-- Challenge --
Please output the lines between the ones holding "343x610 pixels. At" and "pyautogui.click(x=139, y=148)", inclusive, as a Markdown table with the columns Row and Line text. Skip blank lines and leave the pictures out.

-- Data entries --
※ ※ ※
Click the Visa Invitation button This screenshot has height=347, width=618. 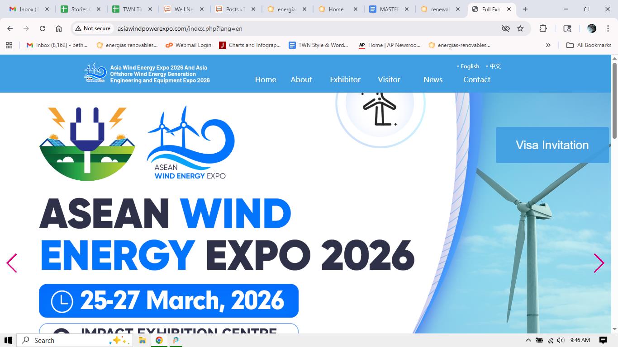pos(552,145)
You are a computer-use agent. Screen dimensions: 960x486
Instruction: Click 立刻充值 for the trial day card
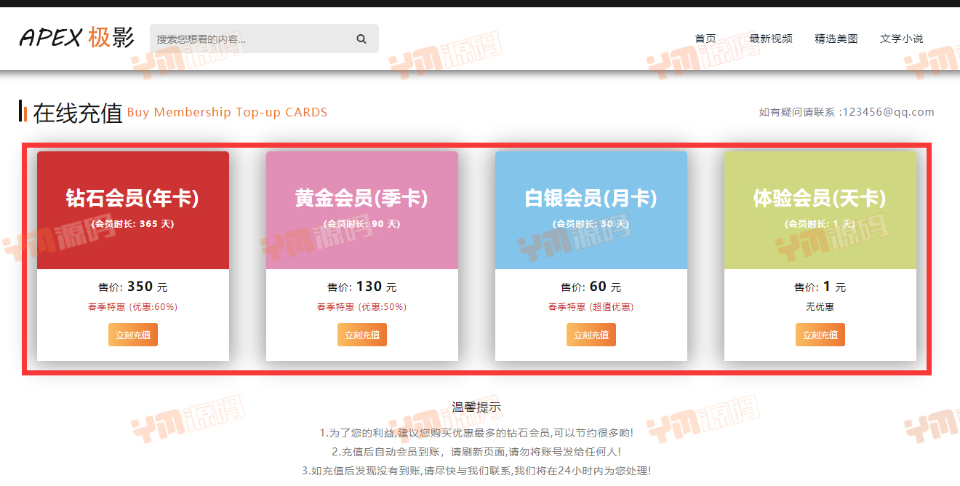point(820,335)
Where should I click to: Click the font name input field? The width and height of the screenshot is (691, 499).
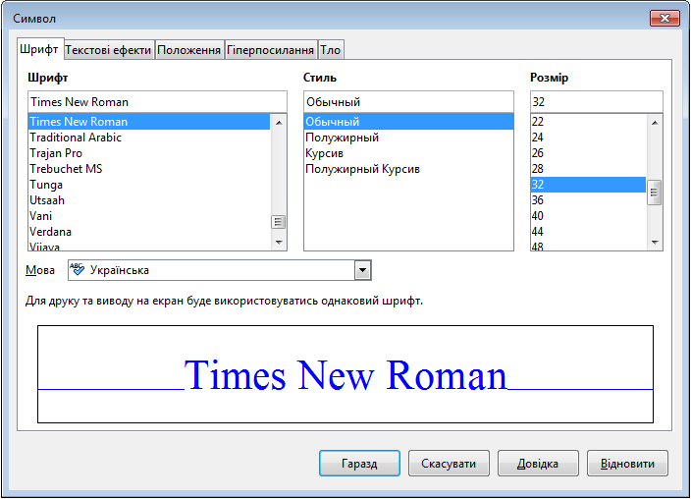157,101
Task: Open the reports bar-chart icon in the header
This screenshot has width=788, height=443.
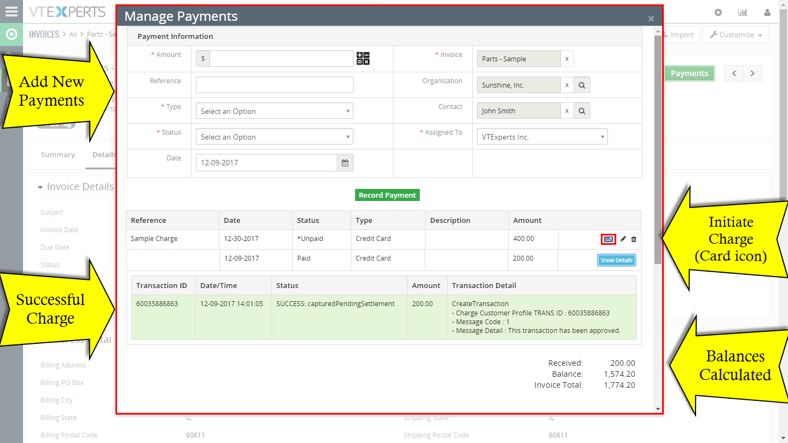Action: pos(743,11)
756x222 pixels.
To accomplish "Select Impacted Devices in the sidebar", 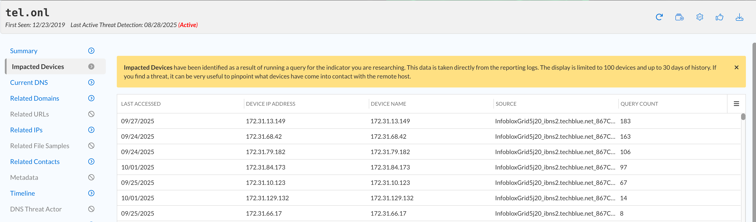I will pyautogui.click(x=38, y=67).
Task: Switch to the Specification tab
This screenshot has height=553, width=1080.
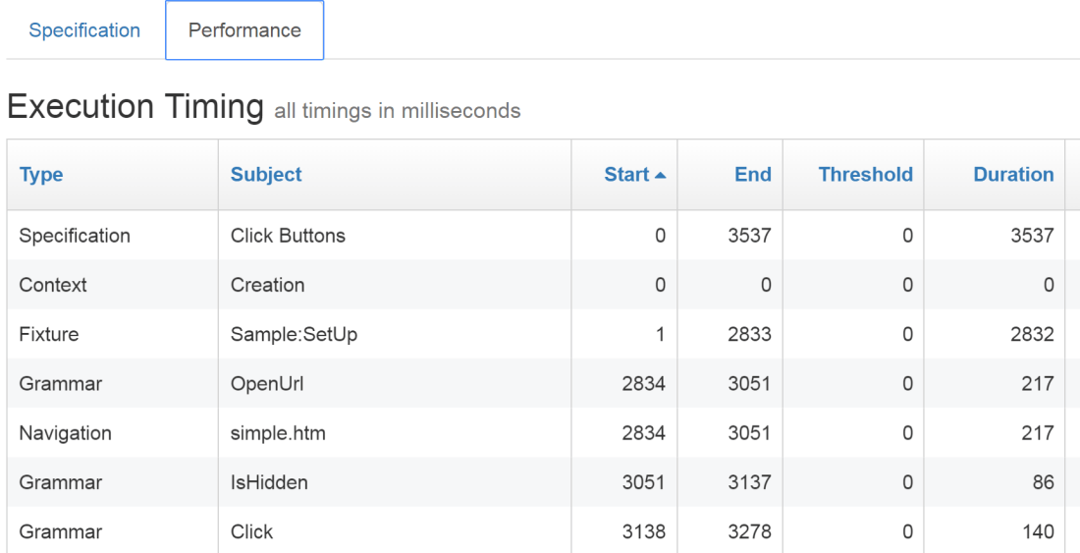Action: pyautogui.click(x=84, y=30)
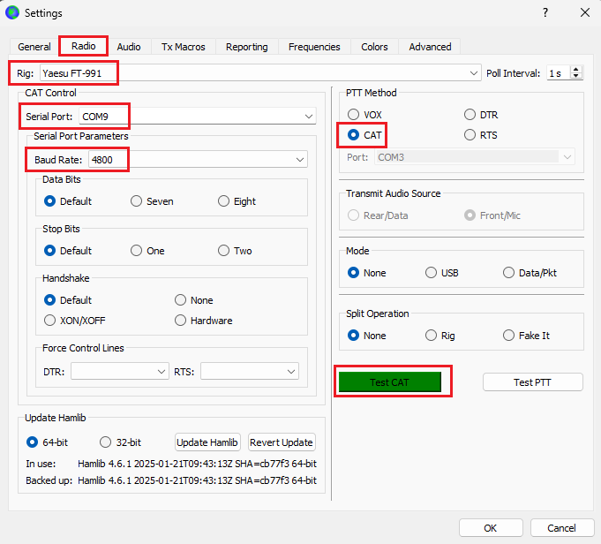Screen dimensions: 601x544
Task: Go to the Tx Macros tab
Action: [184, 47]
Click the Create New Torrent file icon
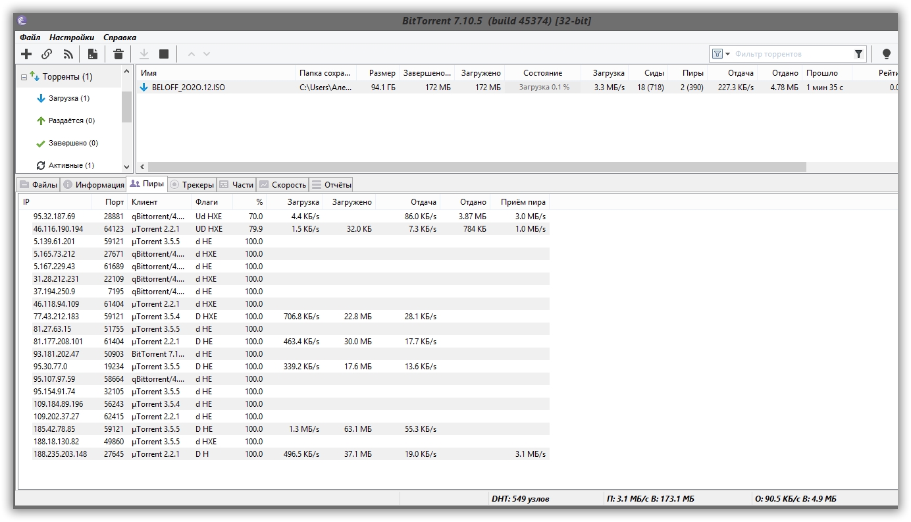Image resolution: width=911 pixels, height=522 pixels. pos(93,54)
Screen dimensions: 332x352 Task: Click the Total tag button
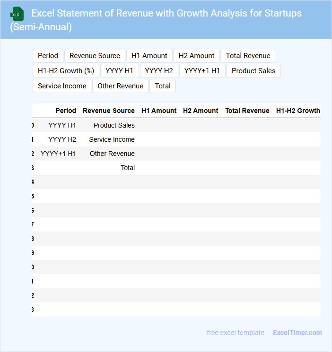click(163, 86)
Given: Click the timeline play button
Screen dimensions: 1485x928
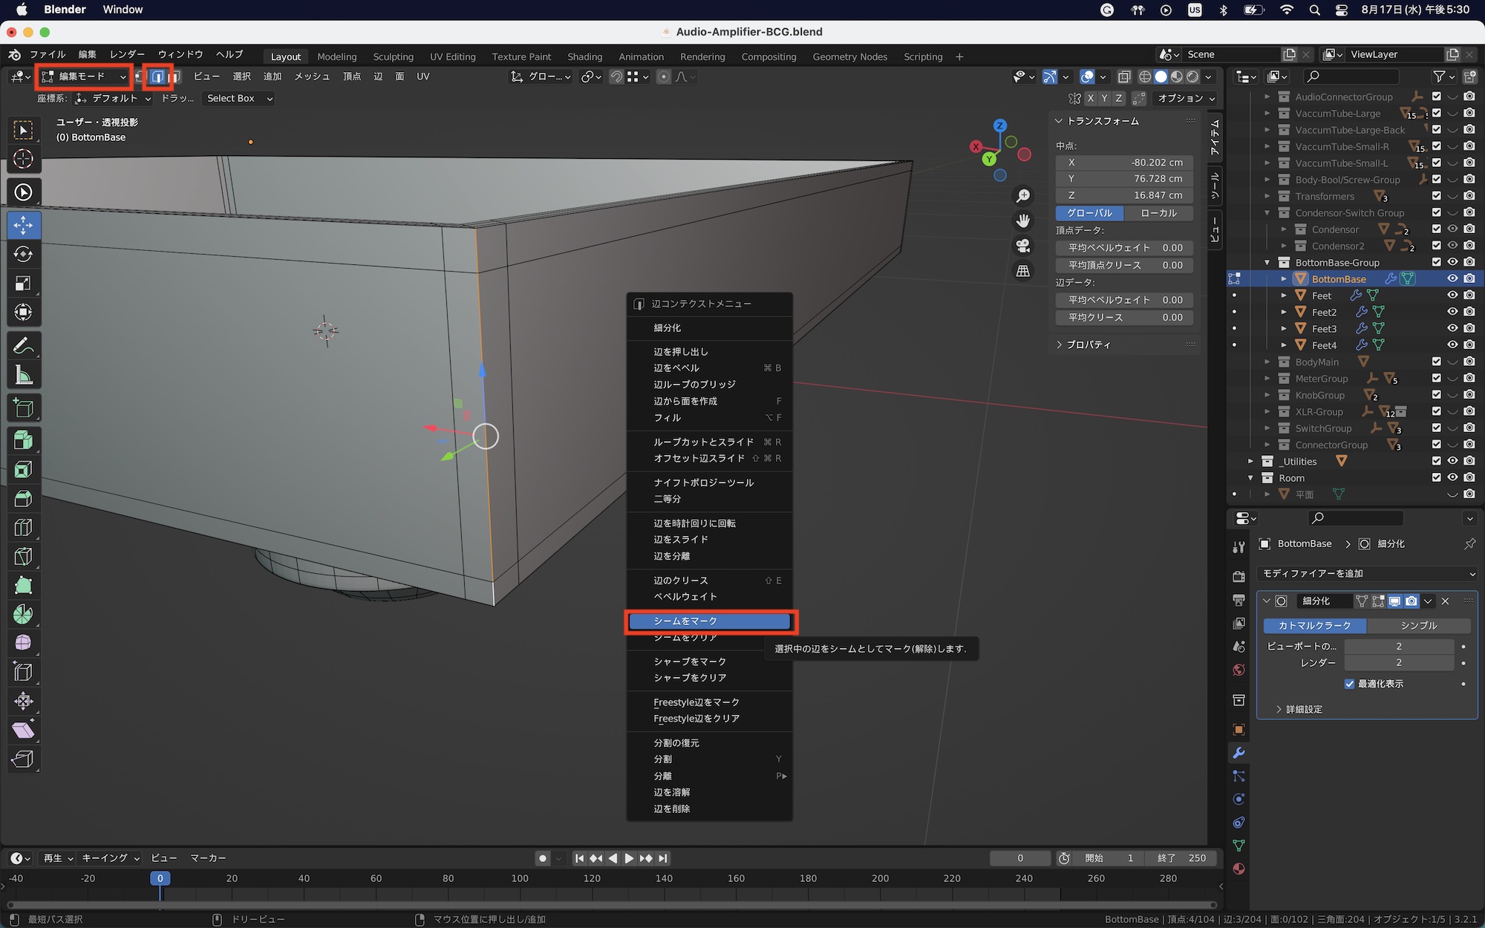Looking at the screenshot, I should [x=629, y=858].
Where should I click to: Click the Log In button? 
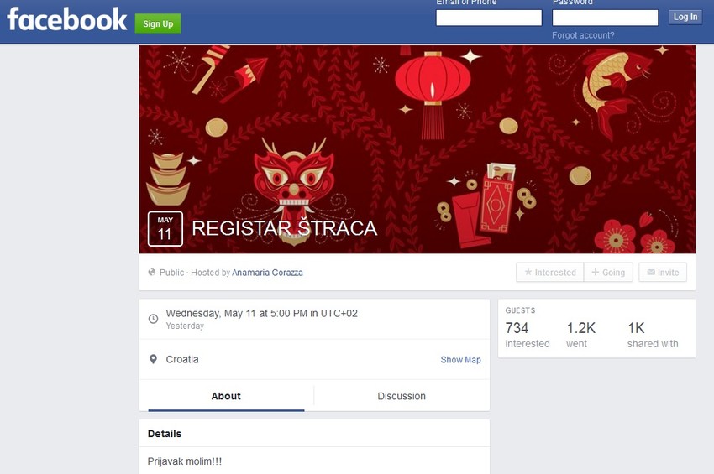click(x=685, y=17)
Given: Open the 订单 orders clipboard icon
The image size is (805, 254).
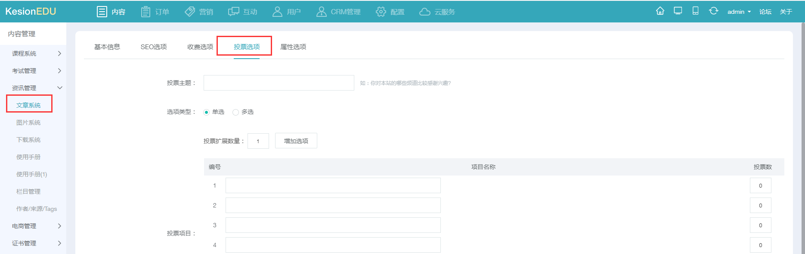Looking at the screenshot, I should (146, 12).
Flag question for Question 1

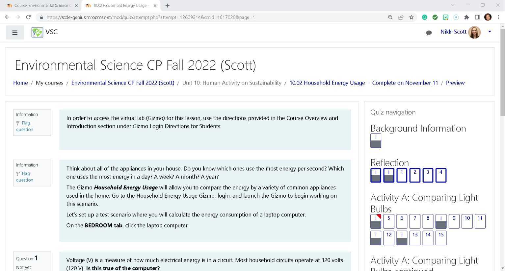click(25, 270)
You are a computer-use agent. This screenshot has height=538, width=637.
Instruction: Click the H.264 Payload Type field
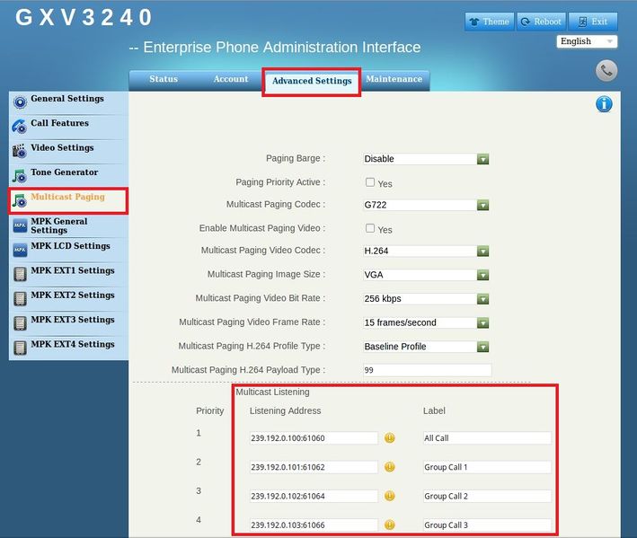[x=427, y=370]
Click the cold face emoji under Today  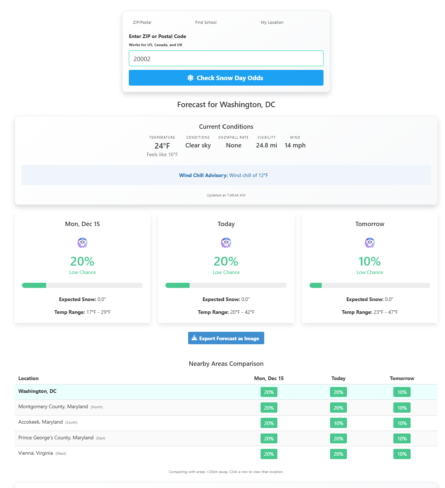[x=226, y=243]
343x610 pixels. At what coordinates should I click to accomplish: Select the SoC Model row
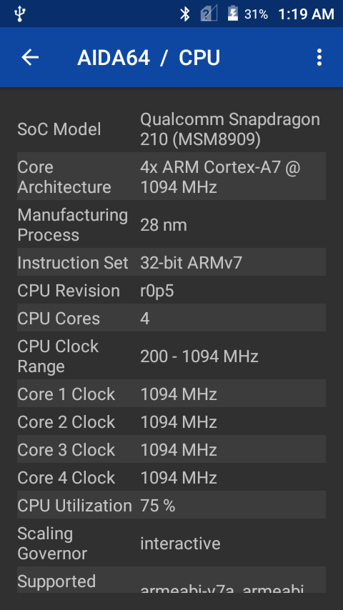coord(172,129)
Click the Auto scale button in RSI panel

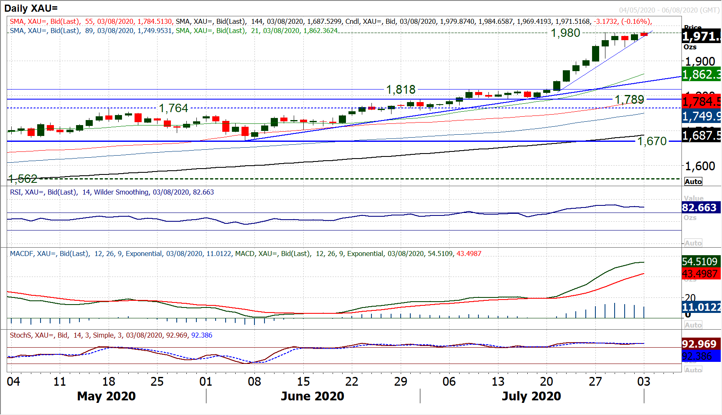point(693,243)
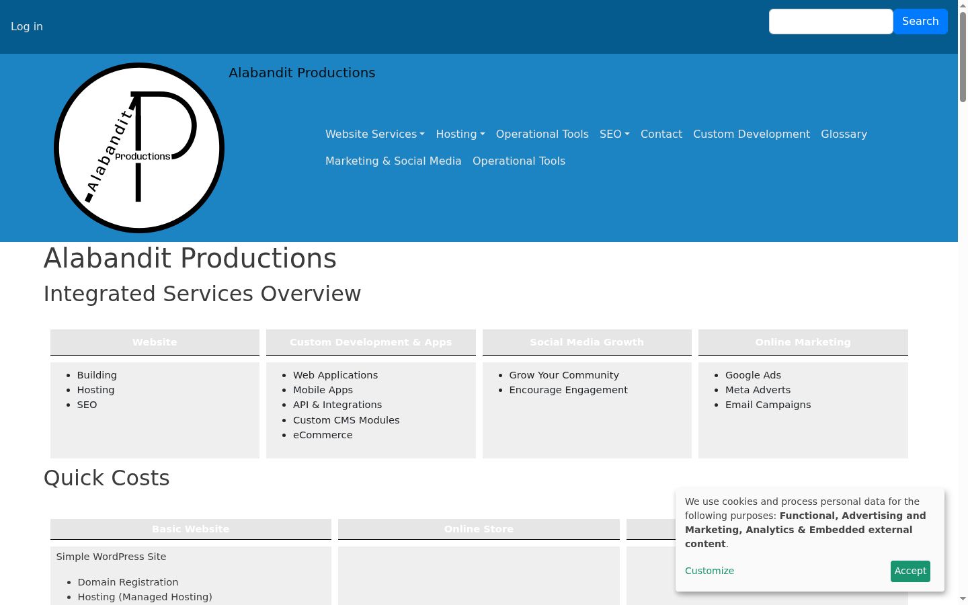Click the Alabandit Productions circular logo
Image resolution: width=968 pixels, height=605 pixels.
pyautogui.click(x=139, y=148)
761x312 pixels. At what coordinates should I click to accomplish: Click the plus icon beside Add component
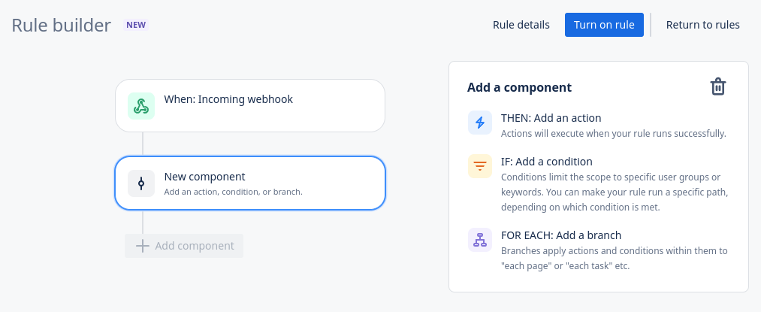[142, 246]
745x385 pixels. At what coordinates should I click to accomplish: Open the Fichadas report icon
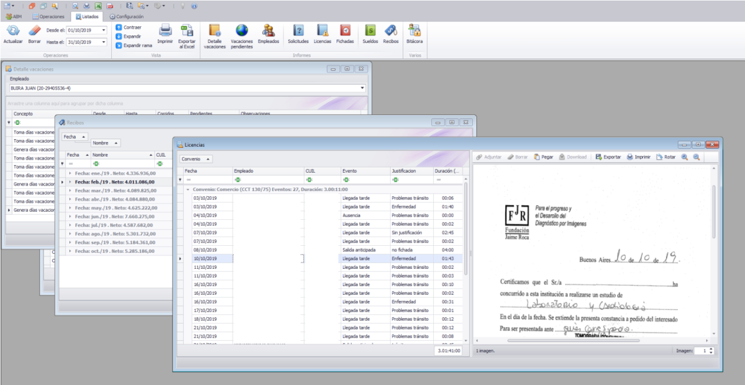point(345,31)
※ ※ ※
-- Final answer --
| Row | Line text |
|---|---|
| 1 | 343x610 pixels. At what coordinates should I click to accomplish: Select the SoC Model row |
| 2 | coord(172,129) |
| 3 | Click the Auto scale button in RSI panel |
| 4 | point(693,243) |
| 5 | Click the Alabandit Productions circular logo |
| 6 | Image resolution: width=968 pixels, height=605 pixels. |
| 7 | pyautogui.click(x=139, y=148) |